Collected data entries
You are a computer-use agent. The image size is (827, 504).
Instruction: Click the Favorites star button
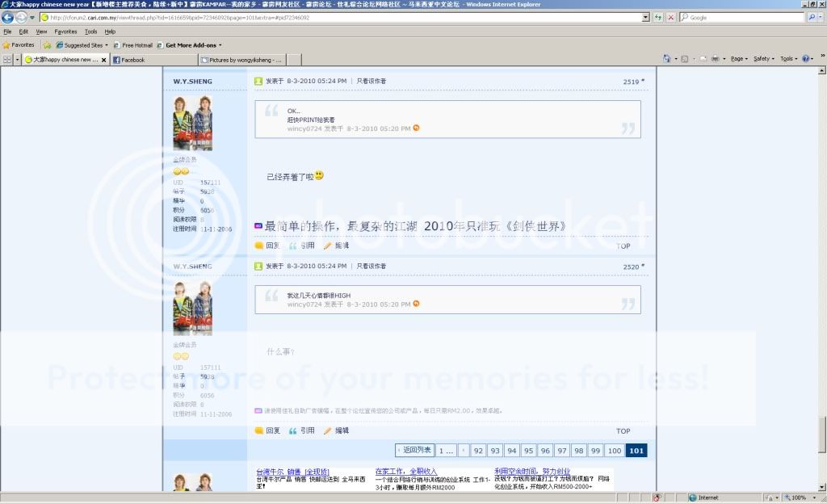[x=18, y=45]
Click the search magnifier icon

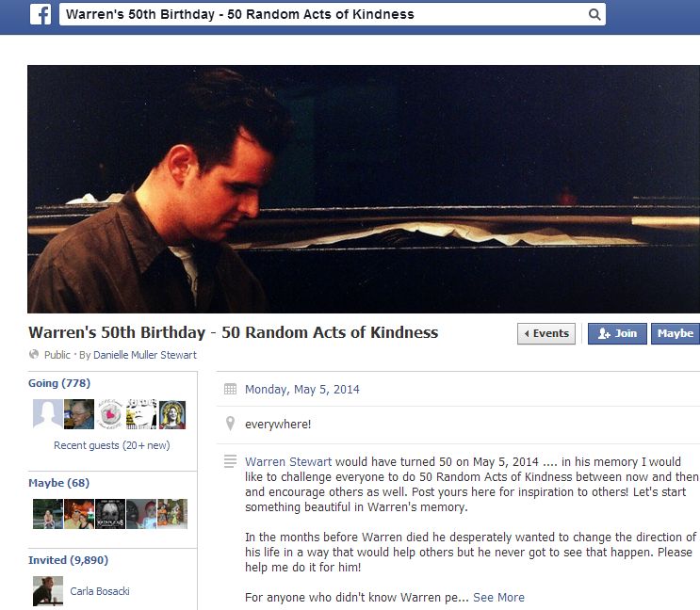tap(594, 14)
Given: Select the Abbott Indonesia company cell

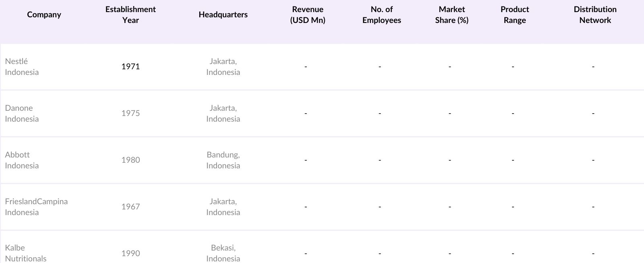Looking at the screenshot, I should 22,160.
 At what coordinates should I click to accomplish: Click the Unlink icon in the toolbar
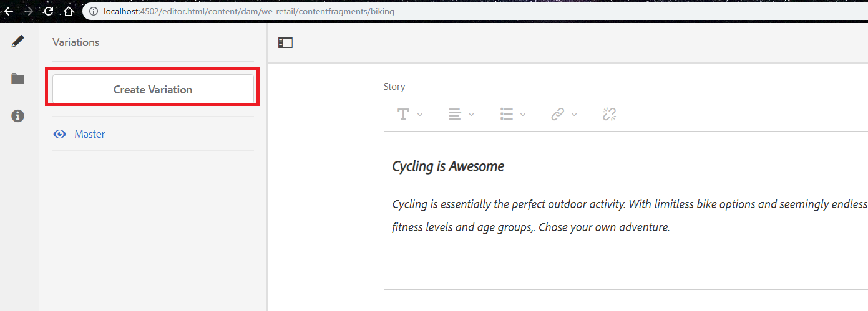coord(609,114)
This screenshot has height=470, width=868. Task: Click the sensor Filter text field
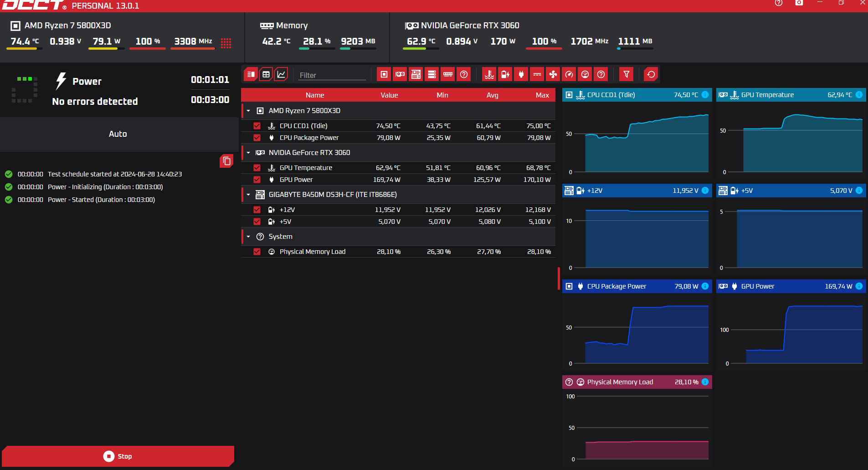pyautogui.click(x=332, y=75)
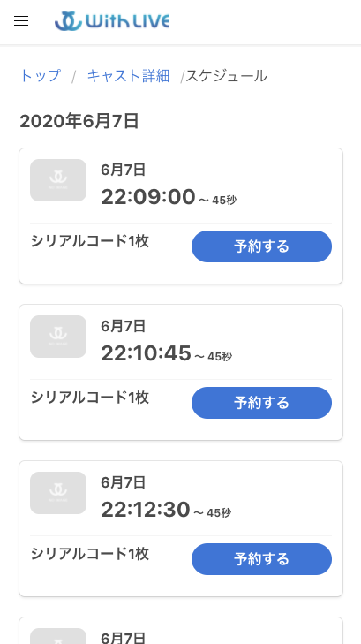
Task: Open the キャスト詳細 breadcrumb link
Action: click(x=128, y=76)
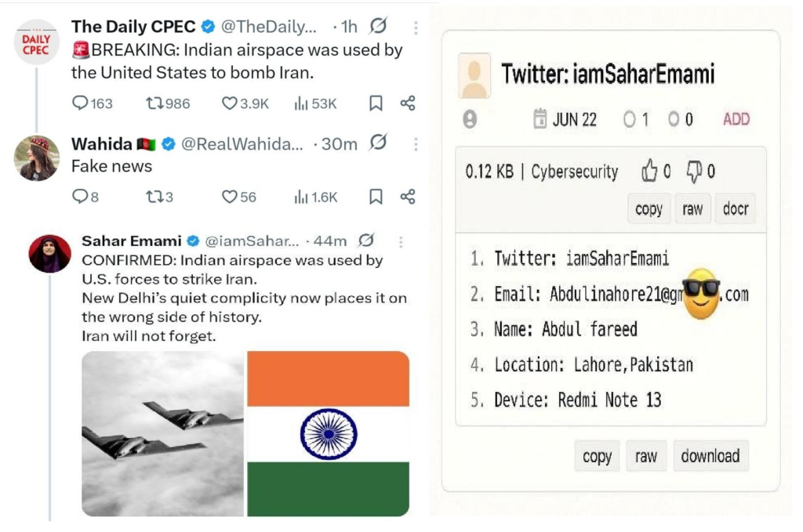Screen dimensions: 803x532
Task: Reply to The Daily CPEC tweet
Action: click(x=81, y=103)
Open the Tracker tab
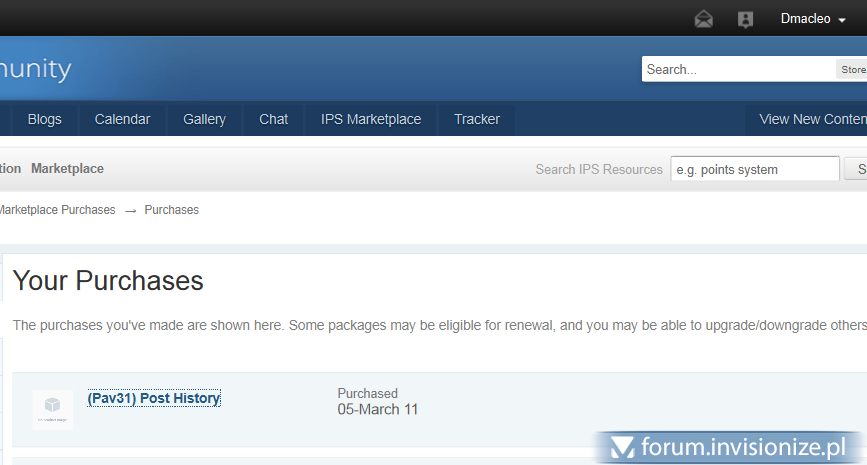Screen dimensions: 867x465 point(477,119)
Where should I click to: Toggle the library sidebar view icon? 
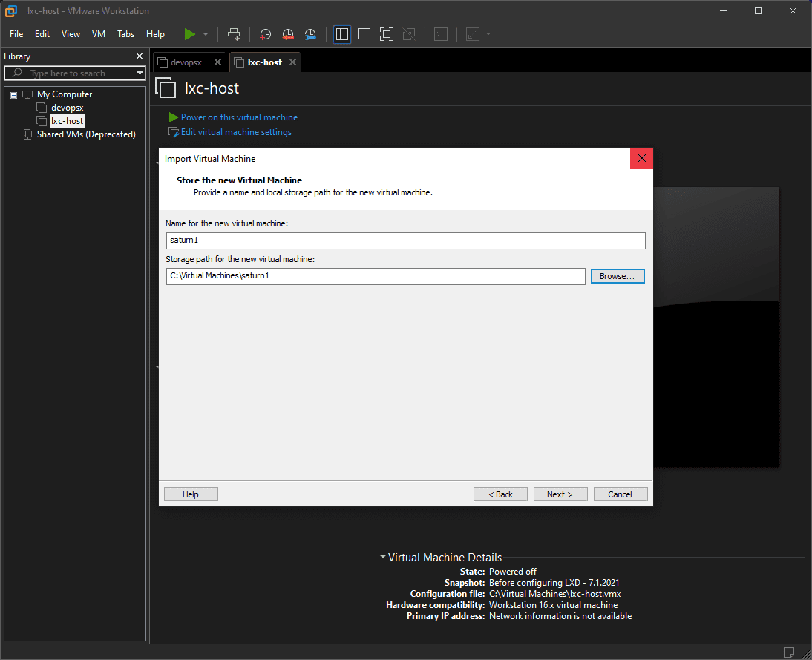tap(342, 34)
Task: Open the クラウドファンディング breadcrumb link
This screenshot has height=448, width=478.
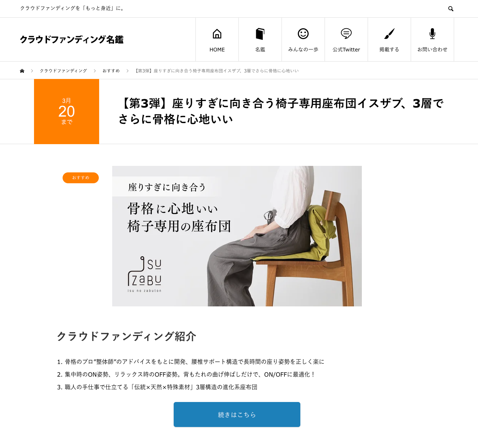Action: (x=63, y=71)
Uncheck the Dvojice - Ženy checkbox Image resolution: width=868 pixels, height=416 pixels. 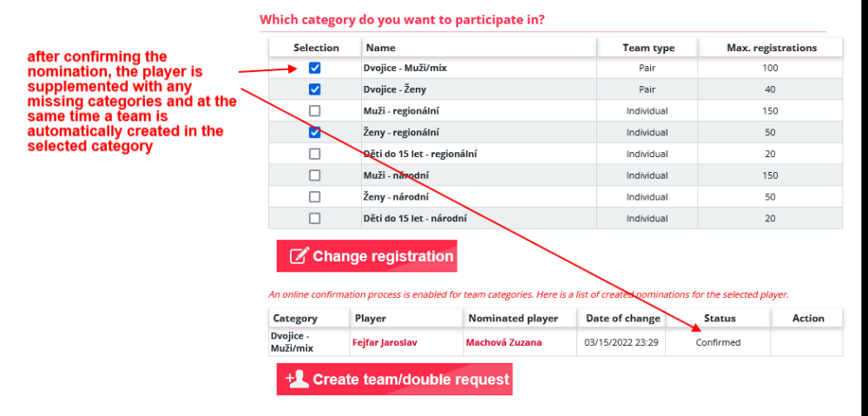coord(315,89)
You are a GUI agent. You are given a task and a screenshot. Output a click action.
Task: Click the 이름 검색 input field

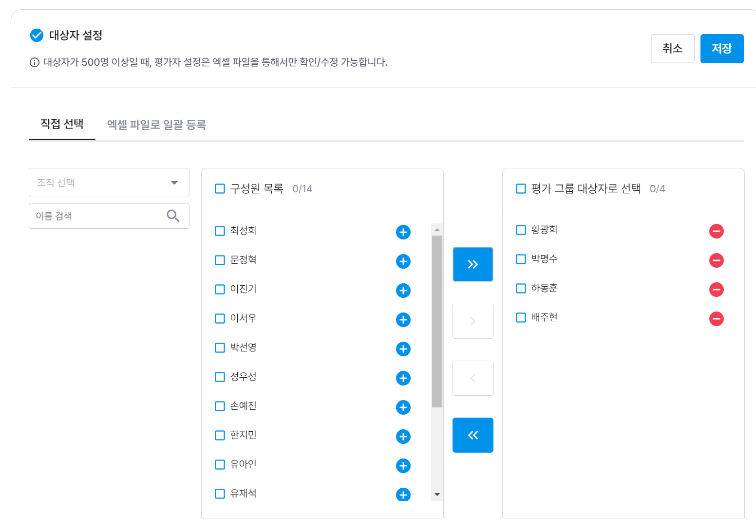point(97,216)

* TASK REQUIREMENTS:
The lines above that hold the word "agent" should be found and copied out.

* ANSWER BOX:
You are a computer-use agent. The image size is (827, 504).
You are a GUI agent. You are given a task and a screenshot. Output a click action.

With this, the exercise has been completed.